Your assignment » Lines from the one containing "This screenshot has width=562, height=906." through the end of the material are to be retyped exactly; do not copy pictures.

Extracted information »
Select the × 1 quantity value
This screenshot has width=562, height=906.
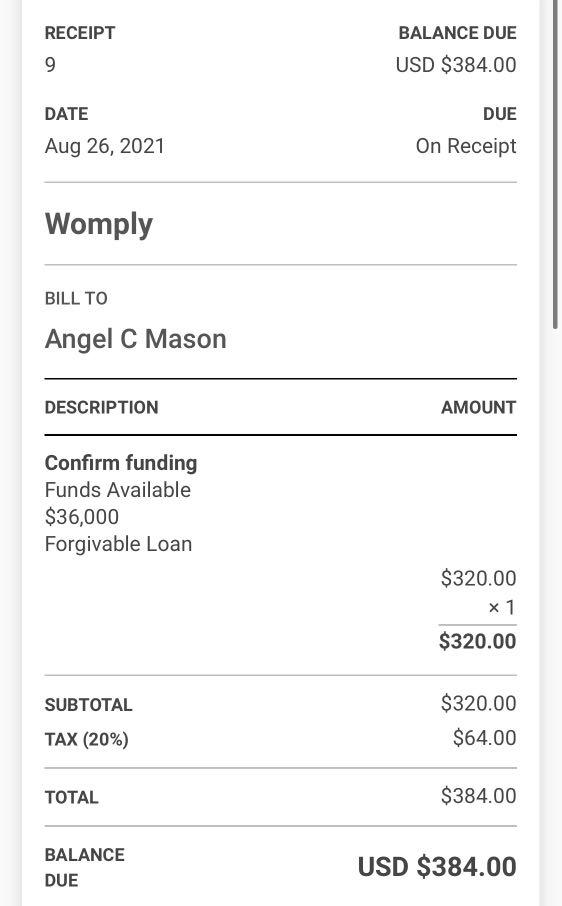(501, 607)
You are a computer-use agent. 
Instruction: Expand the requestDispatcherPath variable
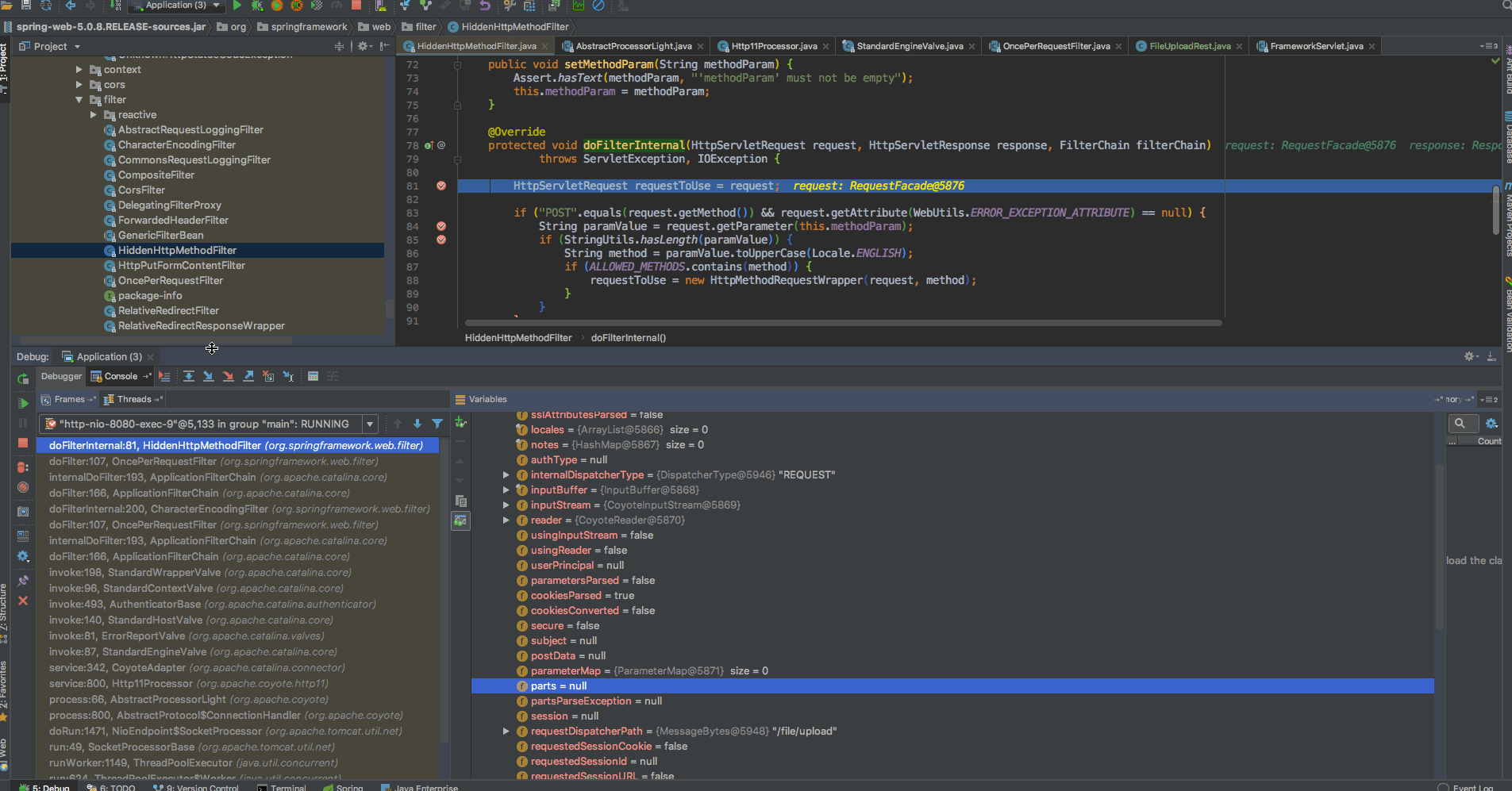pos(506,731)
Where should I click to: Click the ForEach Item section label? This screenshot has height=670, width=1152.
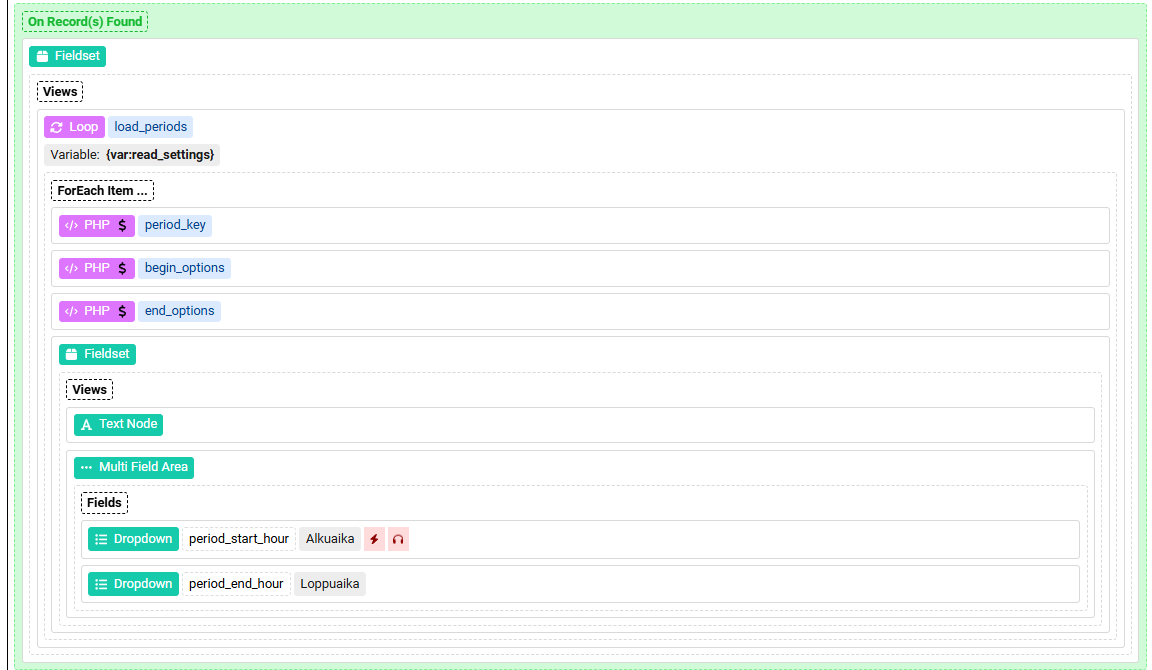click(102, 190)
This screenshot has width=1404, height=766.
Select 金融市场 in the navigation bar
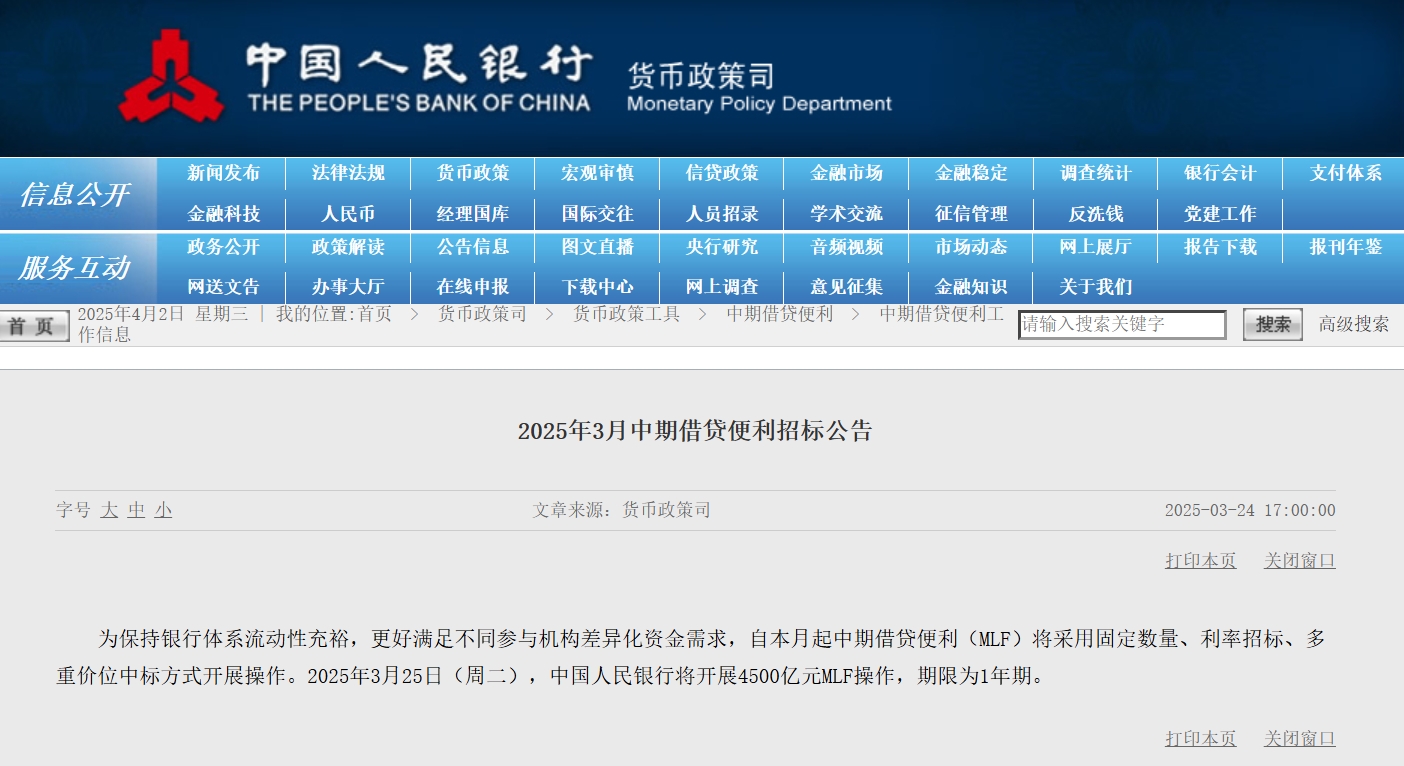coord(846,173)
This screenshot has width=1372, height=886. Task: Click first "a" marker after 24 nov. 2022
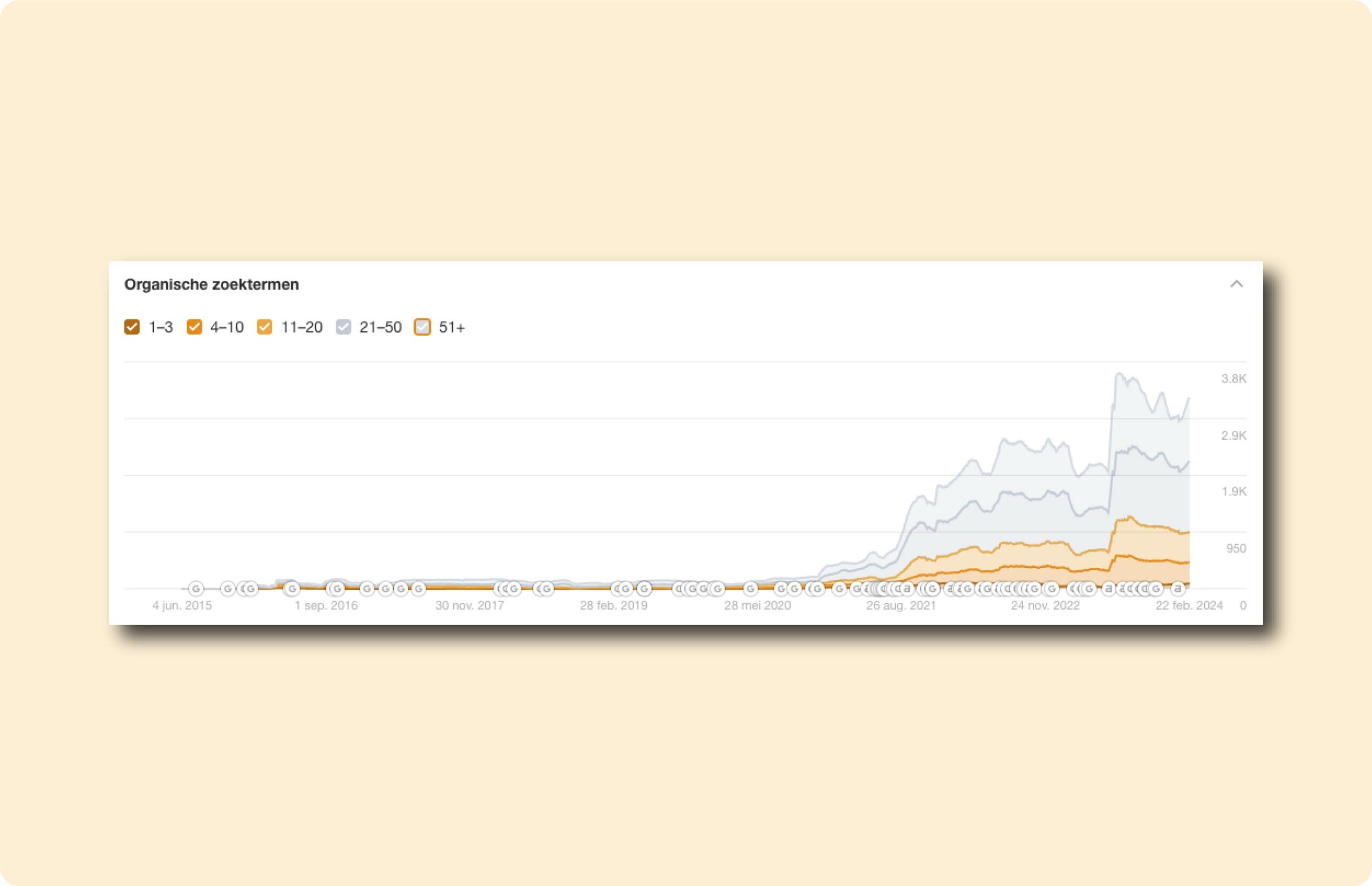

Expected answer »
This screenshot has width=562, height=906.
(501, 607)
You are a computer-use agent. 
Instruction: Expand the requestDispatcherPath variable
pos(506,731)
Where should I click to: Click the ForEach Item section label? This screenshot has height=670, width=1152.
click(102, 190)
This screenshot has width=1404, height=766.
Select 金融市场 in the navigation bar
coord(846,173)
This screenshot has width=1372, height=886. Task: Click first "a" marker after 24 nov. 2022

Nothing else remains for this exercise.